Re: The Problem
That worked for Adobe - but only because Adobe have a de-facto stranglehold on the creative industry (effectively, if you are in the design/print business then your clients will expect you to be able to handle Adobe documents).
But contrary to what others have said, Deere don't have that degree of stranglehold. A tractor is basically a commodity item with stable and well defined interfaces. If you drag something, then there are industry standards about how you couple it; if you attach an implement, again there are industry standards for the 3 point linkage; ditto for the power take off; ditto (more or less) for hydraulics. Basically, for any specific weight/size/power of tractor, you can largely swap that tractor out for any other make of a suitable weight/size/power.

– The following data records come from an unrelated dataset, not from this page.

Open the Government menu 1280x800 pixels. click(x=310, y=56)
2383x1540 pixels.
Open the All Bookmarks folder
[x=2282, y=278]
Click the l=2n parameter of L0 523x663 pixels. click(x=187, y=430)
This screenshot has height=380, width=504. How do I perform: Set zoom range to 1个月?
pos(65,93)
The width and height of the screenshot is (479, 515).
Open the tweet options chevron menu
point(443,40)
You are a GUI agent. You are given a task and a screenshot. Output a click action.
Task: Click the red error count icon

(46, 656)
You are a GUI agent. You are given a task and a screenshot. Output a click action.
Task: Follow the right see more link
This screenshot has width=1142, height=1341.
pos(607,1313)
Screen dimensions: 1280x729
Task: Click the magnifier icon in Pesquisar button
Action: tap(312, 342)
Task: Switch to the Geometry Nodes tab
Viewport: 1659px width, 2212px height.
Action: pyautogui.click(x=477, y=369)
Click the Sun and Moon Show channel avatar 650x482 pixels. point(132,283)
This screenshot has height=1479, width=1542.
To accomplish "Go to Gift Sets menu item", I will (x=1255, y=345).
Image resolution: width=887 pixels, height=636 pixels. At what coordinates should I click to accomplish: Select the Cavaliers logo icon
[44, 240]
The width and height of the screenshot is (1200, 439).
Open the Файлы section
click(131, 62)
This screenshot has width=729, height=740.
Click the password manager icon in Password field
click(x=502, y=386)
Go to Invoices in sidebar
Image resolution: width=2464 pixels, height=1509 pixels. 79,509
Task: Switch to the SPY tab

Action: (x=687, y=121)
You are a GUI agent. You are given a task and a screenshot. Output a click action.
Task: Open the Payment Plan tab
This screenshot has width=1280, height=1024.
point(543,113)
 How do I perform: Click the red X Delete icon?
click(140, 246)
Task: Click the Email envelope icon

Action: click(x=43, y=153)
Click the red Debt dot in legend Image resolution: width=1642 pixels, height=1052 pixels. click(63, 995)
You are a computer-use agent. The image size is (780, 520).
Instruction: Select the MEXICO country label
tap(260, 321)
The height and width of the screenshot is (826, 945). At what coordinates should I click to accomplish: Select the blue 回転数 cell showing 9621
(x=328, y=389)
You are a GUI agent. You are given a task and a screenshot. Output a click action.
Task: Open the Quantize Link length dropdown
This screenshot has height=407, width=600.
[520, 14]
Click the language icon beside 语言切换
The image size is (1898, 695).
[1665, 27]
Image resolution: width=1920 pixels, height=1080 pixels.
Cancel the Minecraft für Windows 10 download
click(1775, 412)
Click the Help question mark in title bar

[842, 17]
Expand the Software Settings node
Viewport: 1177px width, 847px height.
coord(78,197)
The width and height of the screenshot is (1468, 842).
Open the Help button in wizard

And there are plenty of manufacturers around. Ford, Case, Massey Ferguson come immediately to mind. But there's also Lamborghini (made tractors before they made cars) and a host of other little known makes. And that's before you get to the Russian and Chinese models - a lot of which appear to be either copies of, or perhaps they bought the tooling from, well known makes like MF.
So Deere can take the decisions to stop selling outright, but their sales teams will very quickly be feeding back to management that they might as well scale back manufacturing capacity a lot. They'll get some lease deals - big operators do tend to lease more of their kit - but they'll lose pretty well all of their sales to small and mid size customers.
One thing that does tend to get attention is when [big vendor's sale person] comes calling to collect his next sale - he sees that amongst your current [big vendor] kit parked in the yard, there is now a competitor's product. The sales person knows very well that once you've bought one of something else, unless it turns out to be a lemon, then it's unlikely to be the last.